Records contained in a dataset

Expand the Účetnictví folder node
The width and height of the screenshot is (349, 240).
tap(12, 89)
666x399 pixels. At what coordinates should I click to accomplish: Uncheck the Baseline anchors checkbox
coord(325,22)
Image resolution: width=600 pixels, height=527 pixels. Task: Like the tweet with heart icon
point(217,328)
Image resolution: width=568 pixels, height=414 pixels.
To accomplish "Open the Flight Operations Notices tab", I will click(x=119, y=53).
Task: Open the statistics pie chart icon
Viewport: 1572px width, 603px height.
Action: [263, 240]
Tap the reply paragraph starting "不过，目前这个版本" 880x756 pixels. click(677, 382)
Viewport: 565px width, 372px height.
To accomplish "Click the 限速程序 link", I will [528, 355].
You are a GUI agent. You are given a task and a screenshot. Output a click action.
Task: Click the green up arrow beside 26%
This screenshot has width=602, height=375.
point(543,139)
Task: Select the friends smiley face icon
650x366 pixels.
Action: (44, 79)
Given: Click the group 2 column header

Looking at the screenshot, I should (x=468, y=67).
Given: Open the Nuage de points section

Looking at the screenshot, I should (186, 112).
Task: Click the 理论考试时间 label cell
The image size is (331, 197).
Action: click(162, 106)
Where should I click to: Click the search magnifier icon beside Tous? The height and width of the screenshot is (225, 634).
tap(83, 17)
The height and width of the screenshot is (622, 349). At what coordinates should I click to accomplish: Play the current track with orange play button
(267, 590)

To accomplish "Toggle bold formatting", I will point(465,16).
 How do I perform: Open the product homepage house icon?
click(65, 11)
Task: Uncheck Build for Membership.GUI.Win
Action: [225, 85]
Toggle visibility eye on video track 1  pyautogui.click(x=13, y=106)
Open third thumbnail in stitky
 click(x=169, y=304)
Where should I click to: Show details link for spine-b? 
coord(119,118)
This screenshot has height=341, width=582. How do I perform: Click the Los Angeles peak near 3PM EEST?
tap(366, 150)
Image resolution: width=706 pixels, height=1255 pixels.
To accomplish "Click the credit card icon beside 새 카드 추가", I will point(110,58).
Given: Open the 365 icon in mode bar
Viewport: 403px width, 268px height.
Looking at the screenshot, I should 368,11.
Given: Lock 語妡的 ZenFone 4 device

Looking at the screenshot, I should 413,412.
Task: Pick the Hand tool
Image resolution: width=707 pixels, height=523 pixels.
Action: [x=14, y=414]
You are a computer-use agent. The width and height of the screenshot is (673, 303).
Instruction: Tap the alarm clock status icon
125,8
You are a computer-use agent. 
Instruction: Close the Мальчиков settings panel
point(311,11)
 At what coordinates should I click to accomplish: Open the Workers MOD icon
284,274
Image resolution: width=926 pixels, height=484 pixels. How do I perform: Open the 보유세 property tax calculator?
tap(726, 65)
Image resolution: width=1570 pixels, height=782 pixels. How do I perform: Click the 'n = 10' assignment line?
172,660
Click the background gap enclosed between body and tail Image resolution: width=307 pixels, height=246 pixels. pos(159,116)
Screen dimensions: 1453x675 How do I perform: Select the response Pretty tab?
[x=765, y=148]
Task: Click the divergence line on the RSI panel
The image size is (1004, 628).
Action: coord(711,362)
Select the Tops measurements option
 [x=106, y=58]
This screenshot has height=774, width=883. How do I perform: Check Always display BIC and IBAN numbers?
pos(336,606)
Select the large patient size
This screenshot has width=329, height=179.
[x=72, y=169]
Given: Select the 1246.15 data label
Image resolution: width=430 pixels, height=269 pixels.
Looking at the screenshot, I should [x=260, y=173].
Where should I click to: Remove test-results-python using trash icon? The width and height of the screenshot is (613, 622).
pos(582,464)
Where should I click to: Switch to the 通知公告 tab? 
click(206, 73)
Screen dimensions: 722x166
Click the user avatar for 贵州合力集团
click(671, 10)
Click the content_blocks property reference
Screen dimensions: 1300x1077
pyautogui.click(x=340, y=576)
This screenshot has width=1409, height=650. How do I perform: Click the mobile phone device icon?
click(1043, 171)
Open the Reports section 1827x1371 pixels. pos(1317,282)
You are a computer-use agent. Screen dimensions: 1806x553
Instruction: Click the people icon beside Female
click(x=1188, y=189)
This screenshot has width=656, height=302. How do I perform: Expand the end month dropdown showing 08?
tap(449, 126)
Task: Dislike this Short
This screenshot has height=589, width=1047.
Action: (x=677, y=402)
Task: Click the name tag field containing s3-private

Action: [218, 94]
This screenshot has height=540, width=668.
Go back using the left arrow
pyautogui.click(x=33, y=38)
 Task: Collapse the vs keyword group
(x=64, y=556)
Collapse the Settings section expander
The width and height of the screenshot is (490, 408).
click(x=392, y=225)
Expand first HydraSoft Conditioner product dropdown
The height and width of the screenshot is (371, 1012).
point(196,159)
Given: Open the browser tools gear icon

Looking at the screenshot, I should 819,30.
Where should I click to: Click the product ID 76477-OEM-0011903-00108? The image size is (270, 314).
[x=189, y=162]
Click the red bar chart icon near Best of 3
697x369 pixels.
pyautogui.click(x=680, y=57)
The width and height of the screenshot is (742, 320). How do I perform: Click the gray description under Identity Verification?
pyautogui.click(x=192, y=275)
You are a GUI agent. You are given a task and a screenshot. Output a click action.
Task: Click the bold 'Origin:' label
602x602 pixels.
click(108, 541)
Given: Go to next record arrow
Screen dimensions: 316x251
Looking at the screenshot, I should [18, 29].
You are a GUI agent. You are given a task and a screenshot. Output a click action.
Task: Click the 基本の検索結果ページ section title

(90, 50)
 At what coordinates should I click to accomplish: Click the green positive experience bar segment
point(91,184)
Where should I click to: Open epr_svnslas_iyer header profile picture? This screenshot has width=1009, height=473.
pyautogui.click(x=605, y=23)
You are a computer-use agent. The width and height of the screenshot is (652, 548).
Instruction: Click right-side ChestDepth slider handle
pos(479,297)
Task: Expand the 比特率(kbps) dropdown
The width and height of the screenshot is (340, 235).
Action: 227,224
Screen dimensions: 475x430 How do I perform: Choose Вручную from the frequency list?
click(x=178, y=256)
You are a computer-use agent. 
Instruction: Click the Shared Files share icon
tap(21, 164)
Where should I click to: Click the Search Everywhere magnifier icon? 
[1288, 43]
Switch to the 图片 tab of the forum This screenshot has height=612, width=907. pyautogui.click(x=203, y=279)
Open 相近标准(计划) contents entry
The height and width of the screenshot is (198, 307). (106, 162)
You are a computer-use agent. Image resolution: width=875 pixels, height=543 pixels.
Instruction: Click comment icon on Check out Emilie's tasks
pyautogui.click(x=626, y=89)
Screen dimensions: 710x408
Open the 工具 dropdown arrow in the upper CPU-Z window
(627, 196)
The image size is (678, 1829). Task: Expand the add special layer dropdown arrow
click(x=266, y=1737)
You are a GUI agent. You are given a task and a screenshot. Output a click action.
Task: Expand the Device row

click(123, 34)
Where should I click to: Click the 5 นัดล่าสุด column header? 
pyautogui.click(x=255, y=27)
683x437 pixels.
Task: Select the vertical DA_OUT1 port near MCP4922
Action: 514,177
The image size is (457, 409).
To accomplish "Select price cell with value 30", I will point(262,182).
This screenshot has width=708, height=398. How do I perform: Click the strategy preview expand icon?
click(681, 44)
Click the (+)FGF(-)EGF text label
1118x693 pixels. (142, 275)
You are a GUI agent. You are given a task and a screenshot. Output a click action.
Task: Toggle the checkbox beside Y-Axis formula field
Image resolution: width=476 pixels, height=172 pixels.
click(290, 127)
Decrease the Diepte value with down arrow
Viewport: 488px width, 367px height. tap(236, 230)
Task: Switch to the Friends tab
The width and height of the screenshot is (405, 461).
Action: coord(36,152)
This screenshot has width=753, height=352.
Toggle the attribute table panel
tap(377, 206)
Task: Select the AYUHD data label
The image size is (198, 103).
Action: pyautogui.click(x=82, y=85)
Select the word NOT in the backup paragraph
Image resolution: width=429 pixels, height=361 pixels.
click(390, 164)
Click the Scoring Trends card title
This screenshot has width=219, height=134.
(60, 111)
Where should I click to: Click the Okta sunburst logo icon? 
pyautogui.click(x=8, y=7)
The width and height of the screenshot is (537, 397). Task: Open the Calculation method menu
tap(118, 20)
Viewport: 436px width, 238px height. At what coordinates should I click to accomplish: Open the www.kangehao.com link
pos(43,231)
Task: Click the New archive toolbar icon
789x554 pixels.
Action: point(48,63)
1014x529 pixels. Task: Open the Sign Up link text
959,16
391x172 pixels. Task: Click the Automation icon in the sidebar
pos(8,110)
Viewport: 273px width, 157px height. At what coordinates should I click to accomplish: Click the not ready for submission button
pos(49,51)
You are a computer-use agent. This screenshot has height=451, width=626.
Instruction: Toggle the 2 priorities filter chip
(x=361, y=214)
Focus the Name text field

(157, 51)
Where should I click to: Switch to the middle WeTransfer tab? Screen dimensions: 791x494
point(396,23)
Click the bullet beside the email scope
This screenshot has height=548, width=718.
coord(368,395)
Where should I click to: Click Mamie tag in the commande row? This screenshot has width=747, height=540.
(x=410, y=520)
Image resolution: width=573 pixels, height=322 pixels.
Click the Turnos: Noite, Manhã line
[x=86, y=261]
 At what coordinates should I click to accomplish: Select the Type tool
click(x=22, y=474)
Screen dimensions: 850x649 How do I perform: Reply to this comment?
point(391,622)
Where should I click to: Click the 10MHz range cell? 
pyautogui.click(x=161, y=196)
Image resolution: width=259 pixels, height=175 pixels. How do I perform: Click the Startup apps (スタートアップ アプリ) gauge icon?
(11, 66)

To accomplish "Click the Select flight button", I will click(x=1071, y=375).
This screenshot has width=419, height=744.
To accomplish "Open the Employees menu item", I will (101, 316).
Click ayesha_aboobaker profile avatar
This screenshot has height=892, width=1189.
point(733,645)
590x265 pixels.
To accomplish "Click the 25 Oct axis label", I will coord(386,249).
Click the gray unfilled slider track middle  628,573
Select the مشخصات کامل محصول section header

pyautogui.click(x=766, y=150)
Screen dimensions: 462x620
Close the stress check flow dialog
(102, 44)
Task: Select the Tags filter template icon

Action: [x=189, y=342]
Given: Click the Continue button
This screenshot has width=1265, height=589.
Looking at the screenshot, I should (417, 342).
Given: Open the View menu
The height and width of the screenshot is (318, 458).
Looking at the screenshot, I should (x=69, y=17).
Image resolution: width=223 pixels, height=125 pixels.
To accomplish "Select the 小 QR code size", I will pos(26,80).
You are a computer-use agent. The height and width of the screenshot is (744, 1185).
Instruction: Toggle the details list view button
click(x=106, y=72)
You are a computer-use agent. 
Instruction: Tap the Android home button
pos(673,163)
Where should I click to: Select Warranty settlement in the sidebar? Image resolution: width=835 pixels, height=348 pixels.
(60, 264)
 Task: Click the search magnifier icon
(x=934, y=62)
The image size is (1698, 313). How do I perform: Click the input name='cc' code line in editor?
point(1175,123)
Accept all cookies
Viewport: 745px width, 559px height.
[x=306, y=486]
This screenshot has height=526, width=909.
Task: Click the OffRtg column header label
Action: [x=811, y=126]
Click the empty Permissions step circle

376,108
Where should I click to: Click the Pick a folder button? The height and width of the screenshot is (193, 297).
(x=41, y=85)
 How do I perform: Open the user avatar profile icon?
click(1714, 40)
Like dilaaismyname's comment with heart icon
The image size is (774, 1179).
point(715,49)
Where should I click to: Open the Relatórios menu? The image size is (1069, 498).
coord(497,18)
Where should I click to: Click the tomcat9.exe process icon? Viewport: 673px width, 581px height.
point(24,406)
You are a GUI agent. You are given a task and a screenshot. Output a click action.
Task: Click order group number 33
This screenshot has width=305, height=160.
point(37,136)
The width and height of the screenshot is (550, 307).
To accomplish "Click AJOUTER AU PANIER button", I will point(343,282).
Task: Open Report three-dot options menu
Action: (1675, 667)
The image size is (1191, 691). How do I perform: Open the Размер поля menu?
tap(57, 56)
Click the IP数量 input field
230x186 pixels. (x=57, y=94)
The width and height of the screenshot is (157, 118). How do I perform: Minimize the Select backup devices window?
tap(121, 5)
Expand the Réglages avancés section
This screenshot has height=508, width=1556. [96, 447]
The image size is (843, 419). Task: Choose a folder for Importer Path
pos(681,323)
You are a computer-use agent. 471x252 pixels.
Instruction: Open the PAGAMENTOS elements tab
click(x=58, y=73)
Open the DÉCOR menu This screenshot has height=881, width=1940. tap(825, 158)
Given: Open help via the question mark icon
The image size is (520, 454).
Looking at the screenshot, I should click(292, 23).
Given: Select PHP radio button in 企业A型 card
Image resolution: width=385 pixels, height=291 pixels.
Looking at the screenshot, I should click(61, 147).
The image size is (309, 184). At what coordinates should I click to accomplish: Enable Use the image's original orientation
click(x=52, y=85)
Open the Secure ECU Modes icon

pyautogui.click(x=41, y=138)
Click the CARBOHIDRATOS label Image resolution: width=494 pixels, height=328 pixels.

* _Exercise details_:
Of the lines above, copy each one that contains the word "computer".

* _Answer for this exercise_:
You are a computer-use agent. The width and height of the screenshot is (673, 303).
You are a computer-use agent. 
You are a computer-use agent. Screen dimensions: 1806x553
You are a computer-use agent. The width and height of the screenshot is (652, 548).
You are a computer-use agent. 
You are a computer-use agent. Image resolution: width=875 pixels, height=543 pixels.
You are a computer-use agent. This screenshot has height=451, width=626.
You are a computer-use agent. The height and width of the screenshot is (744, 1185).
You are a computer-use agent. 
You are a computer-use agent. 471x252 pixels.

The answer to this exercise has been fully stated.